Kentucky lawmakers have broken their stalemate over congressional redistricting, passing a bill which redraws the boundaries of the state’s six districts.
“This is redistricting gone wild,” said Senator Tom Buford, R-Nicholasville, one of seven Republicans to vote no in a 29-7 decision in the Kentucky Senate.
Buford said the deal was gerrymandering to help the state’s five incumbent U.S. Representatives. “We just gave them a free seat to Congress,” claimed Buford. “The election is over."
But, the broker of the compromise said it keeps the dispute over congressional redistricting out of the courts. "It's our plan, we haven't abrogated our responsibility to anybody,” Senator Tom Jensen, R-London, said.
"This is a plan that's not about one Congressman, nor is it even about six Congressmen,” said Senator R.J. Palmer, D-Winchester, the minority floor leader. “This is the plan that shows that this process can work."
The new lines shift central Kentucky’s 6th Congressional district, currently served by Democrat Ben Chandler, northeastward. The shift moves part of Jessamine County out of the Bluegrass into the 2nd district, which is currently served by a Republican from Bowling Green, Brett Guthrie. Mercer, Garrard and Boyle Counties are also slid into the 2nd.

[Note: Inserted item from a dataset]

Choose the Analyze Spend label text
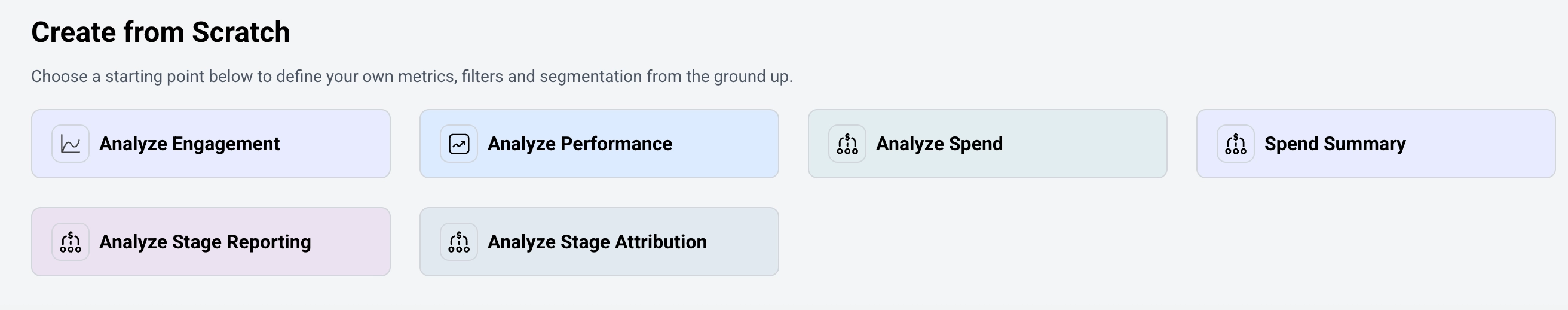1568x310 pixels. pyautogui.click(x=939, y=144)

"We decimated the Bluegrass area as we know it,” said Senator Alice Kerr, R-Lexington. She was one of four GOP Senators from central Kentucky to vote against the new map.

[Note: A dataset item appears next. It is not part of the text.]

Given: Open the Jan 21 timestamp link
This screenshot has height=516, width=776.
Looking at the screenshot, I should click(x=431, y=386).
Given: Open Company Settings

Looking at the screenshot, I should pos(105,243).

"Ben Chandler's fingerprints are all over this map,” claimed Senator Damon Thayer, R-Georgetown.
"The Ben Chandler life time employment act,” Kerr said.
“I think he is afraid of his liberal, pro Obama, pro Pelosi voting record and he wants some different counties to make his case to,” said Thayer.
Chandler issued a statement late Friday calling passage of the bill “good news,” noting the new map “passed with bi-partisan support.”
Republican Andy Barr, who lost to Chandler in a close race two years ago and is, seeking the GOP nomination to challenge the Congressman again, claimed in a statement that Chandler cut “a backroom deal.”
In the Kentucky House the compromise passed by a two to one margin. "We have been done wrong,” said Rep. Lonnie Napier, R-Lancaster, about his home county of Garrard County being shifted into a new district.
"Garrard County, Jessamine County have been treated like second class varmints,” Napier said to hoots and hollers in the House chamber.
“It appears we've turned our allegiance to Congress rather than the taxpayers,” said Rep. Stan Lee, R-Lexington.
The filing deadline for Kentucky’s six congressional seats was Tuesday, but the compromise agreement reopens the filing window for five days. Some lawmakers claimed that could open up the law to a challenge in court.